These and other questions have been answered by Czech and German experts at the conference “Digital Revolution and democracy“ that took place at the faculty of Social Studies at Masaryk University in Brno on October the 6th. The event was organized by the International Institute of Political Science of Masaryk University in cooperation with the Konrad-Adenauer-Stiftung. It was part of the 8th German-Czech Day and the first academic debate about this issue in the Czech Republic.

All experts shared the opinion that the people are missing the alphabetization in the virtuality. This, especially, is a task for the educational policy. It’s not only about how to handle digital programs or knowing how to program but also about the conscience that we openly share personal data and how we can protect them.

“In social networks people lose their inhibition” claims Tobias Wangermann at the beginning. The keynote speaker who devotes himself to digitalization for the Konrad-Adenauer-Stiftung opened the conference. He continues that internet user would say things which they would never express in reality. Along with another German expert Frank Niebuhr from the CDU in Germany he pleads to fight actively against hate, insults and threats, so-called hatespeech.
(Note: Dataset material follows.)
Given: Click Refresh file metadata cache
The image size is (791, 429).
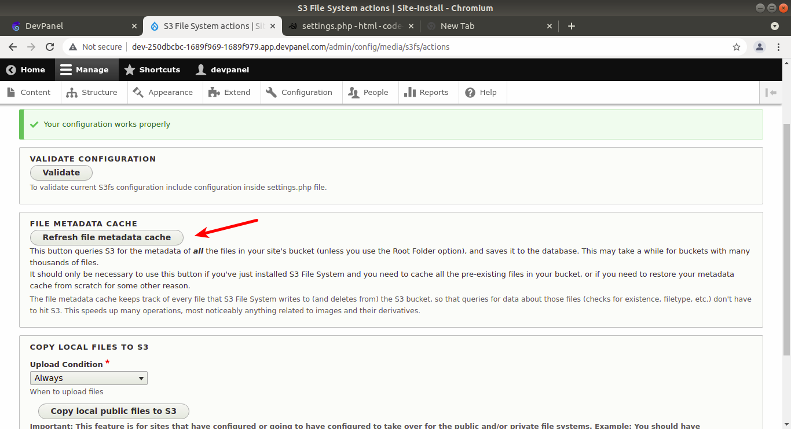Looking at the screenshot, I should (x=106, y=237).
In the first panel Miloš Gregor from the faculty of Social Studies at Masaryk University expressed that we cannot judge election campaigns by the feedback in social media. He talked about the presidential campaign of Barack Obama in 2008 who was the first presidential candidate that profited massively from the potential of social networks, not only in his own campaign but also to receive financial aid for the campaign. However, not all good campaigns in social networks lead to better results, such as the campaign of the Czech party TOP 09. Analyst Michael Skřivan, focusing on the low turnout by young voters, claims that the effect of social media can only be judged limitedly. One important contribution of the new media to the improvement of democracy is easier access to information, says Petr Kolman from the faculty of Law of the Masaryk University. According to the law Czech people have broad access to information but state authorities are not always willing to reveal the data.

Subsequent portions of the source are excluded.